**The problem:**
Records follow. Pull out every line that contains "pyautogui".

....................

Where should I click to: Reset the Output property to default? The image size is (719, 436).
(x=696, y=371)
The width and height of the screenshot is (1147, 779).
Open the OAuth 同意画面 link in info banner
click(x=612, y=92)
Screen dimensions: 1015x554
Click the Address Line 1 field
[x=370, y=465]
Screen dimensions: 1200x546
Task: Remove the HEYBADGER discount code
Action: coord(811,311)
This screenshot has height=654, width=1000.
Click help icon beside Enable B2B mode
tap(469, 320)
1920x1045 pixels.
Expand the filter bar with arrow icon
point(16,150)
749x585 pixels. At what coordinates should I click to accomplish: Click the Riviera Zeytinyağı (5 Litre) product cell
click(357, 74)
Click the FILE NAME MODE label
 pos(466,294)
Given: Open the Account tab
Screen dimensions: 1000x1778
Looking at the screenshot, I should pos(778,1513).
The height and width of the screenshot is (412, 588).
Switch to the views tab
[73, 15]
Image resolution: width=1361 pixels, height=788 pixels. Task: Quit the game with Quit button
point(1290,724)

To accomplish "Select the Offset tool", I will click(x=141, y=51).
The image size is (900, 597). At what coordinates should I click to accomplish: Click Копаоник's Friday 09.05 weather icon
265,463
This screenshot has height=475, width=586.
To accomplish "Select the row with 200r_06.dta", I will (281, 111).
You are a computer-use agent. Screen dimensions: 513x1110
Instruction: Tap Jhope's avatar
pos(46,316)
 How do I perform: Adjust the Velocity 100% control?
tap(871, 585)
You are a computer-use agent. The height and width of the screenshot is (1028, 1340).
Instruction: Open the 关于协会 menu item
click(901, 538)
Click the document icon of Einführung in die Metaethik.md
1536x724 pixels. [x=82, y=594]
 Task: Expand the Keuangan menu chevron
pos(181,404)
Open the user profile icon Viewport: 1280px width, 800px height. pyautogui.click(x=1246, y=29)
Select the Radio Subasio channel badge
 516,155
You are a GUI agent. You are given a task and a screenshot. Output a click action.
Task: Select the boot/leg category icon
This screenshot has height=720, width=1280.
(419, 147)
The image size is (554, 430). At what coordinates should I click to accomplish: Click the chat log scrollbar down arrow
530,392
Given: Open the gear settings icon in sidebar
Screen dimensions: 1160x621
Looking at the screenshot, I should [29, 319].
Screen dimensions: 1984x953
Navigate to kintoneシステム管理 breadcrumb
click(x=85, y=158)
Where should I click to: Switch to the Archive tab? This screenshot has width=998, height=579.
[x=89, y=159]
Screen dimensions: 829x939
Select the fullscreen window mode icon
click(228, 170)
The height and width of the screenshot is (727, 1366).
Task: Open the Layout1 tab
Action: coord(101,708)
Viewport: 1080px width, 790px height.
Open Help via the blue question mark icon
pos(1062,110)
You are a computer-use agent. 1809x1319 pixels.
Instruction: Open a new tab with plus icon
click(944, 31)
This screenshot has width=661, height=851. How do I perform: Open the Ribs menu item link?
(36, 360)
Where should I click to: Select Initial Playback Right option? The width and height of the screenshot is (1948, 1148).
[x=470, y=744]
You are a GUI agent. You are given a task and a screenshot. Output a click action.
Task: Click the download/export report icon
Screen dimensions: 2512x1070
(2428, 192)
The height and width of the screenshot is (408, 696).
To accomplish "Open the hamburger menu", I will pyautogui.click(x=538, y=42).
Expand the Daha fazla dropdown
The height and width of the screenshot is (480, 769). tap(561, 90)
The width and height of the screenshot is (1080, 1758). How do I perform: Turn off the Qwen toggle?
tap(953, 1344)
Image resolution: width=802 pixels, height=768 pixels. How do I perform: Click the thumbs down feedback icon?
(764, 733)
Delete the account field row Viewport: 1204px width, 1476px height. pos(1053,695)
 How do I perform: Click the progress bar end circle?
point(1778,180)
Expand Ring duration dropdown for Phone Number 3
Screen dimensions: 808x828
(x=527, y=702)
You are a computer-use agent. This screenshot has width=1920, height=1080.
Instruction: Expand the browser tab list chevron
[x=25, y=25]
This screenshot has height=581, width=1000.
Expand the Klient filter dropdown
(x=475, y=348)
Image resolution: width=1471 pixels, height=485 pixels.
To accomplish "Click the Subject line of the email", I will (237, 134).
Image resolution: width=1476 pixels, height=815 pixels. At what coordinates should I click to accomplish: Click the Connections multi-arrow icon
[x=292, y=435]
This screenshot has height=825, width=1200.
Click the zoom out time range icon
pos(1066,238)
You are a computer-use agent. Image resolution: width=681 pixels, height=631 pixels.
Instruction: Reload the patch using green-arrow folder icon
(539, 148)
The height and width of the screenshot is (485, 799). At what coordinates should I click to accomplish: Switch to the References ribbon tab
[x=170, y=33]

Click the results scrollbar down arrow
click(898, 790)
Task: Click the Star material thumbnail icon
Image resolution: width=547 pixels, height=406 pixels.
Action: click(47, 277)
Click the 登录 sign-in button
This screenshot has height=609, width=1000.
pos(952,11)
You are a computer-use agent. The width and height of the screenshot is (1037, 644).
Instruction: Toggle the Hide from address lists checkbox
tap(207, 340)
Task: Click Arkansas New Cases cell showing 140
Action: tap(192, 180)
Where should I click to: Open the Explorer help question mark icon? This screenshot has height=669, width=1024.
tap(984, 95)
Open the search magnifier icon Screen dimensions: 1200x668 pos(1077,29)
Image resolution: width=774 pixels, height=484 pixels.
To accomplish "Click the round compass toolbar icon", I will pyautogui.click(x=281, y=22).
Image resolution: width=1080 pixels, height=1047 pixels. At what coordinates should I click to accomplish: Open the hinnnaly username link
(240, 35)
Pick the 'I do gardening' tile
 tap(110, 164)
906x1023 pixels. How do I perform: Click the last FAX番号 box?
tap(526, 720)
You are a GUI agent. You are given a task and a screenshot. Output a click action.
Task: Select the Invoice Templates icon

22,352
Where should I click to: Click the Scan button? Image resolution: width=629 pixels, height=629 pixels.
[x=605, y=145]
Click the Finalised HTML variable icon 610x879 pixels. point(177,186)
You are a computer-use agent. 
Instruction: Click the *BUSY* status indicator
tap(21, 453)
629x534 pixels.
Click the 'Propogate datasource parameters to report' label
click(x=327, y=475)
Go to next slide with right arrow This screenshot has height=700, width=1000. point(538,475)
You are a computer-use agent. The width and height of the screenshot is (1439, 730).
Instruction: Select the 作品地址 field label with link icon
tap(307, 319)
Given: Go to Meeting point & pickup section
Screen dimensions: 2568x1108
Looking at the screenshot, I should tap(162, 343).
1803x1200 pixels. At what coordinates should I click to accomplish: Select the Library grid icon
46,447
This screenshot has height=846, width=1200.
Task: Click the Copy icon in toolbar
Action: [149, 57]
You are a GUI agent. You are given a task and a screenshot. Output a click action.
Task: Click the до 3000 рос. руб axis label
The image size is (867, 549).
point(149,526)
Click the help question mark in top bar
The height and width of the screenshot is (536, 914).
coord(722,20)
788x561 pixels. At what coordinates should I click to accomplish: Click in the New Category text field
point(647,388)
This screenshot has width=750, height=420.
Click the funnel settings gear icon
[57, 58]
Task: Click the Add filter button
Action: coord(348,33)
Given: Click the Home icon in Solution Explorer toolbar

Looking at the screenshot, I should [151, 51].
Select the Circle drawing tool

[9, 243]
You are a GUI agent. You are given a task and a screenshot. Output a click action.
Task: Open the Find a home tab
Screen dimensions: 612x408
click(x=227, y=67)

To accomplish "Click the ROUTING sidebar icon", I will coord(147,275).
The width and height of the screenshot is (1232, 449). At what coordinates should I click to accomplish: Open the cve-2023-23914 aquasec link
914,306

....................

**Response to this exercise:**
Open the user profile icon Viewport: 1280px width, 800px height. pyautogui.click(x=1246, y=29)
To accomplish "Open the hamburger menu", I will pyautogui.click(x=538, y=42).
To accomplish "Click the round compass toolbar icon", I will pyautogui.click(x=281, y=22).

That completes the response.